Many details about our world are not captured in written records because they are too mundane or too abstract to describe in words. Fortunately, since the invention of the camera, an ever-increasing number of photographs capture much of this otherwise lost information. This plethora of artifacts documenting our “visual culture” is a treasure trove of knowledge as yet untapped by historians. We present a dataset of 37,921 frontal-facing American high school yearbook photos that allow us to use computation to glimpse into the historical visual record too voluminous to be evaluated manually. The collected portraits provide a constant visual frame of reference with varying content. We can therefore use them to consider issues such as a decade’s defining style elements, or trends in fashion and social norms over time. We demonstrate that our historical image dataset may be used together with weakly-supervised data-driven techniques to perform scalable historical analysis of large image corpora with minimal human effort, much in the same way that large text corpora together with natural lan- guage processing revolutionized historians’ workflow. Furthermore, we demonstrate the use of our dataset in dating grayscale portraits using deep learning methods.

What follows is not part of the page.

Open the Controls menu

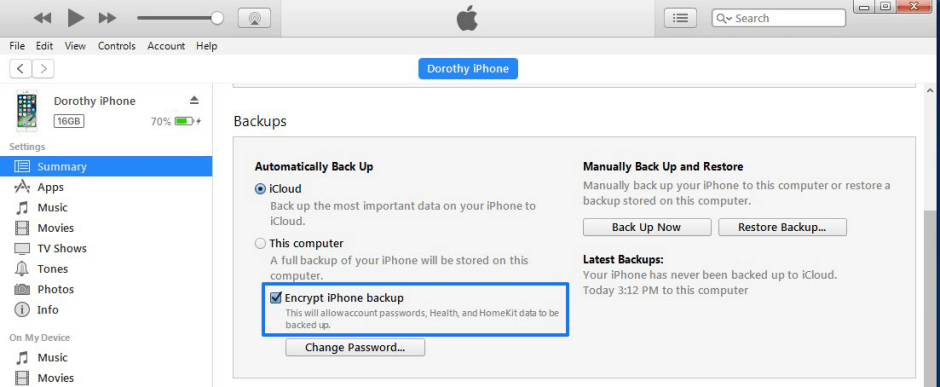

Shiry Ginosar, Kate Rakelly, Sarah Sachs, Brian Yin, Alexei A. Efros A Century of Portraits: A Visual Historical Record of American High School Yearbooks, To Appear in Extreme Imaging Workshop, International Conference on Computer Vision, ICCV 2015. and IEEE Transactions on Computational Imaging, September 2017. PDF, BibTeX
Video courtesy of Slate.com
The Yearbook Dataset of frontal-facing American high-school seniors from 1905 to 2013 is hosted on space donated by Dropbox. All faces are aligned using an affine transformation in a process described in the paper.
The training and test lists for female faces used in the paper are also provided.
If you would like to obtain other formats of the data (raw images, non-frontal facing portraits etc) or, alternatively, if you would like to contribute more yearbook data send us an email to: <shiry at eecs dot berkeley dot edu>.
Caffe trained dating models on Model Zoo.
This material is based upon work supported by the NSF Graduate Research Fellowship DGE 1106400, ONR MURI N000141010934 and an NVidia hardware grant.
Developed concurrently and independent from our work, Prof. Nathan Jacobs' group at the University of Kentucky also proposed using yearbook data for dating images.
Patrick Feaster from Indiana University Bloomington published a fascinating blog post in 2014 using face averaging in yearbook photographs to track the rise of the photo smile. He also provides several hypotheses on why smiles came to be the norm in portraiture.
Jason Salavon, an American contemporary artist and an Associate Professor at The University of Chicago, created a piece in 1998 from average images of personally-significant yearbook photographs. In his work titled The Class of 1988 & The Class of 1967, he presents averages of all the male and female students of his graduating class of 1988 and contrasts them with averages of the students in his mother's graduating class of 1967 from the same hometown of Fort Worth, Texas.